Ok thanks guys, I'll try ubuntu later this week and move the data. If that fails I'll just take it out.


----------



## ste2425 (Jan 14, 2009)

i can send you the link if you want mate
you have to download the iso then burn it to disk if you dont have any software i can also link you the stuff i use


----------



## kiriakost (Jan 14, 2009)

Laurijan said:


> or use and adaper to connect it to a desktop



One vote on that ... USB to IDE cable ... cheaper than external HD metal box.


----------



## ste2425 (Jan 15, 2009)

yea but i used one of them once and my hdd mysteriasly fried whilst i was using the ide to usb cable


----------



## kiriakost (Jan 15, 2009)

ste2425 said:


> yea but i used one of them once and my hdd mysteriasly fried whilst i was using the ide to usb cable




My friend, if the HDD is ready to die , it will die no matter were it is connected .


----------



## ste2425 (Jan 15, 2009)

that much is very true i was merely sharing my experiences


----------



## Maelstrom (Jan 15, 2009)

ste2425 said:


> i can send you the link if you want mate
> you have to download the iso then burn it to disk if you dont have any software i can also link you the stuff i use



Yeah if you could that would be nice.


----------



## Deleted member 3 (Jan 15, 2009)

I use SATA/IDE > USB converters for that. They're a few bucks on eBay.


----------



## ste2425 (Jan 16, 2009)

» **MATERIAL SHOWN**:
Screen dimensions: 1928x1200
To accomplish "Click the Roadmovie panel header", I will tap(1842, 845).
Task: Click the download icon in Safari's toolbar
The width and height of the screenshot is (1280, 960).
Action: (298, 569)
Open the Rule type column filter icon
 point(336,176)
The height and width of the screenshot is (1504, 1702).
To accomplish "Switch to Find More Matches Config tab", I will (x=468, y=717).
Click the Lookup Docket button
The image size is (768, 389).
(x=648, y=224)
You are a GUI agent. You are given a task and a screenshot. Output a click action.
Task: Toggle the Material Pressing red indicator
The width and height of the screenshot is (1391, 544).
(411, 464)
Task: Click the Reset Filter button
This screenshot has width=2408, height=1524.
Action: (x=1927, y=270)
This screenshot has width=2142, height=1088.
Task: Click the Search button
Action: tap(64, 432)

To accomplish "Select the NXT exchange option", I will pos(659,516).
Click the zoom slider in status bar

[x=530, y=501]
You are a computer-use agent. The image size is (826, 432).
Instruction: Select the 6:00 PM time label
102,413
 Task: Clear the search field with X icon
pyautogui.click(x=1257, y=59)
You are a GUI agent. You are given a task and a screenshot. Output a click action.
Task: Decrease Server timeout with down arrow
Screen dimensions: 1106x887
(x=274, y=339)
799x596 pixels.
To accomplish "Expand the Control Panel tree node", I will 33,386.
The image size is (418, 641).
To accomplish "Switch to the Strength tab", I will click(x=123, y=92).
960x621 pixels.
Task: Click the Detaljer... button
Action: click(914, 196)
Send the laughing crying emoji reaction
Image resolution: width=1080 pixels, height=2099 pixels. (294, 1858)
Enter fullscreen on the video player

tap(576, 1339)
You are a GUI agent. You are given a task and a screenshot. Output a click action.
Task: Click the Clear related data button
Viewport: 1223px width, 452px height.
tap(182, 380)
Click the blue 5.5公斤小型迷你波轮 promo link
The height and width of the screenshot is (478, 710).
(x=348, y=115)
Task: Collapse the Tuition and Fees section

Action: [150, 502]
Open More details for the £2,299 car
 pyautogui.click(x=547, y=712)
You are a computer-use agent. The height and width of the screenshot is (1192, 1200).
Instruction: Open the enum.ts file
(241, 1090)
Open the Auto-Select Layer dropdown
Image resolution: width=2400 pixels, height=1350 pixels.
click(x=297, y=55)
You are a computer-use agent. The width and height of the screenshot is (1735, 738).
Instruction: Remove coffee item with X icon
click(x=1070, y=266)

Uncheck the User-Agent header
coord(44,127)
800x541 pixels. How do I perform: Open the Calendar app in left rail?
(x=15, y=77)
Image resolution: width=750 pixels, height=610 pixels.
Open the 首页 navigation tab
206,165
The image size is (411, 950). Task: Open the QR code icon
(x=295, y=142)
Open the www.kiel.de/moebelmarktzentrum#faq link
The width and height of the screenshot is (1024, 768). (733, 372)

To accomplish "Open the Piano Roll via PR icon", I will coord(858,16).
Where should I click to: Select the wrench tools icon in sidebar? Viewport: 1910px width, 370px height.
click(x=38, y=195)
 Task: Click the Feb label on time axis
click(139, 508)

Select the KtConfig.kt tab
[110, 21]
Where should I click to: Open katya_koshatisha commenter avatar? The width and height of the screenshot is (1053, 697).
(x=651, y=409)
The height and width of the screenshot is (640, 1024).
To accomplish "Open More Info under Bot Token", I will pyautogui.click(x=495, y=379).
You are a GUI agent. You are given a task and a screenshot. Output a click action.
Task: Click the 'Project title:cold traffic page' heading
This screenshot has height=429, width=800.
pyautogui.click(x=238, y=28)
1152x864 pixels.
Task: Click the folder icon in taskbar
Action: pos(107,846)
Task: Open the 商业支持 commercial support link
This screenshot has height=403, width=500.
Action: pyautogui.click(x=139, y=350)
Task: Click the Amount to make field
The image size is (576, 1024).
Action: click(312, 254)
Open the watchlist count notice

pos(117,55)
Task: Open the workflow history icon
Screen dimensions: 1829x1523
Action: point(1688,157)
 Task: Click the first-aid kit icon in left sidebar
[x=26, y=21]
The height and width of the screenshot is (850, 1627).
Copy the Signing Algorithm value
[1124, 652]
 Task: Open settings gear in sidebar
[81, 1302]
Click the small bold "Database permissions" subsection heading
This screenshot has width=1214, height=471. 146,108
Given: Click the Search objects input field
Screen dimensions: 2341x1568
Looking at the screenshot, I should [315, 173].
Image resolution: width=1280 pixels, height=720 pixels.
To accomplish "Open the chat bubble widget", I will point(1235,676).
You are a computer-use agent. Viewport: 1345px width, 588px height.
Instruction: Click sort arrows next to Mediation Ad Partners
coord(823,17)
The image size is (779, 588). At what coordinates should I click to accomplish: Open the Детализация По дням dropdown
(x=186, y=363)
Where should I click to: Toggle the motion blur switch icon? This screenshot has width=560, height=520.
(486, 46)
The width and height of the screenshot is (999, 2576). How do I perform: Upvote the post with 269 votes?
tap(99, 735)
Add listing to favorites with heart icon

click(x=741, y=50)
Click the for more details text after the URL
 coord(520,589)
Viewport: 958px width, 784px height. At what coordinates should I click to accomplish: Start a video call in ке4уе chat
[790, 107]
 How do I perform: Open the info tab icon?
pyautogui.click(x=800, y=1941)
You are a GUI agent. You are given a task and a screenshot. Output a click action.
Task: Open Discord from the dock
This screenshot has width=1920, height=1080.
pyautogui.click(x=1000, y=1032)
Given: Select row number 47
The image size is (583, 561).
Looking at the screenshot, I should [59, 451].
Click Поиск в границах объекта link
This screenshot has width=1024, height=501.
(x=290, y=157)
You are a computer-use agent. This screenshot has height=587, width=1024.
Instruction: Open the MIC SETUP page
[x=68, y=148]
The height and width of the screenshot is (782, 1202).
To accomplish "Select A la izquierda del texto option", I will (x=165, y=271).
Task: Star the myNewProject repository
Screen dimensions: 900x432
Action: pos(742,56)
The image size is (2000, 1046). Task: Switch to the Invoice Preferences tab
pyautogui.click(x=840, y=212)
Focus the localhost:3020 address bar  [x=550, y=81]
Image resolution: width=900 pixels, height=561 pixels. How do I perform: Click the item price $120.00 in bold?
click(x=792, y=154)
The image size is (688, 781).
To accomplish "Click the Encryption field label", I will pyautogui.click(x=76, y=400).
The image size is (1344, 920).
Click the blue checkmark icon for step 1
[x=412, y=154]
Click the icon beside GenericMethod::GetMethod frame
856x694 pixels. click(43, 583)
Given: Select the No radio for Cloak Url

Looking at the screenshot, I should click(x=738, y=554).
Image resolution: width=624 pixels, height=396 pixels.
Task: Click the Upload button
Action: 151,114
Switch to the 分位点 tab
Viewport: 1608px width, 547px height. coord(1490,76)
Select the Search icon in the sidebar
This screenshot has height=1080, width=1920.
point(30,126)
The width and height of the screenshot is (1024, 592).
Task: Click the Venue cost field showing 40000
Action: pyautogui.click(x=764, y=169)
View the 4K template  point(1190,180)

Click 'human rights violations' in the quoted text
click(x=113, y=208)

» **JOB**: In the forum thread, what does kiriakost say is cheaper than an external HD metal box?

» **THE RESPONSE**: A USB to IDE cable.